Reconnaître la nécessité de la représentation en politique conduit souvent au conservatisme républicain et à l’enfermement dans les Lumières. Nous devons éviter deux confusions : souhaiter le maintien d’un régime représentatif n’oblige pas à sacraliser les procédures de désignation des représentants. En clair on peut vouloir une assemblée nationale composée de personnes tirées au sort plutôt qu’élues au suffrage universel ! Par ailleurs vouloir conserver une représentation nationale n’oblige aucunement à considérer que cette représentation doit agir seule. On doit pouvoir penser en termes de complémentarité entre acteurs politiques (quel que soit leur mode de désignation) et acteurs de la société civile.

Merci donc à François Hollande d’avoir contribué, sans doute à son corps défendant, à la désacralisation du pouvoir fantomatique d’un seul.

 

 

[1] Pierre Legendre, Leçons VII, Éd. Fayard, 1998. De la Société comme Texte. Linéaments d’une anthropologie dogmatique, Éd. Fayard, 2001

[2] in « L’humanité a besoin de l’ombre pour échapper à la folie », Le Monde, 22 avril 1997

 

3 réactions sur “Hollande et Benoît XVI : la désacralisation en cours du pouvoir d’un seul”

  1. Bonjour Hervé
    La comparaison entre Benoit XVI et F. Hollande me parait un peu osée. Benoit n’était pas soumis à réélection et il a mis fin à une tradition de deux mille ans; notre Président avait, me semble-t-il d’autres contraintes et des antécédents autrement plus légers.

    Ceci dit de récentes tensions dans un groupe de vieux dont je fais partie m’amènent à la réflexion suivante. Nos préférences politiques créent une sorte d’appartenance à une famille spirituelle et si nous pouvons en son sein dire du mal de tel ou tel, ces observations sont beaucoup plus mal vécues quand elle viennent d’un “étranger” à la dite famille.
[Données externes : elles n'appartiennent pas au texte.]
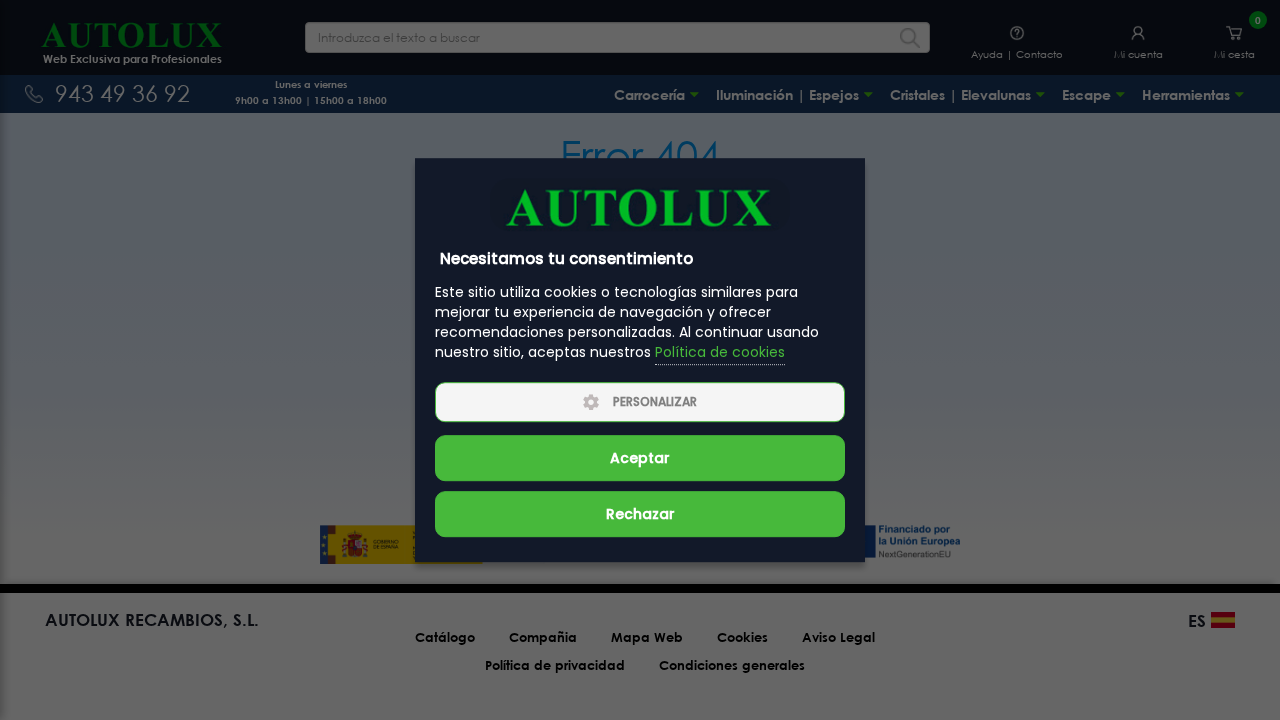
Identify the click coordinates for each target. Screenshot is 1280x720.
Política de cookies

C’est comme Cyrano parlant des plaisanteries sur son physique: “Je me les sert moi-même avec assez de verve mais je ne permets pas qu’un autre me les serve”. C’est bien vu et bien dit.

    De ce point de vue on ne peut pas faire à ton papier le reproche de la malveillance, bien au contraire; c’est même trop le contraire dans la comparaison avec le Pape. Mais en toute fin, pourquoi, s’agissant de F. Hollande, ce “sans doute à son corps défendant” ? In coda venenum ! Pourquoi ne pas lui faire jusqu’au bout crédit de cet effort de désacralisation ?

    Dans la même veine, tu cites M. Legendre et sa gêne à se voir saluer, au singulier, par Giscard. Je partage cette sensation et l’analyse qu’il en fait: l’abusive destruction (on pourrait même dire violation) d’une nécessaire distance qu’il doit y avoir entre tout citoyen et le Président de la République ! Mais pourquoi ensuite toutes ces mauvaises intentions prêtées à l’Ex: “casse l’humain… démerde toi, drogue toi, suicide toi…” et puis quoi encore ? Si ses intentions étaient à ce point cruelles, il faudrait lui en faire un procès et requérir une très lourde peine! Là encore, si non un peu de bienveillance du moins de mesure et de correction envers les élus quand ils ne sont pas de sa “famille”.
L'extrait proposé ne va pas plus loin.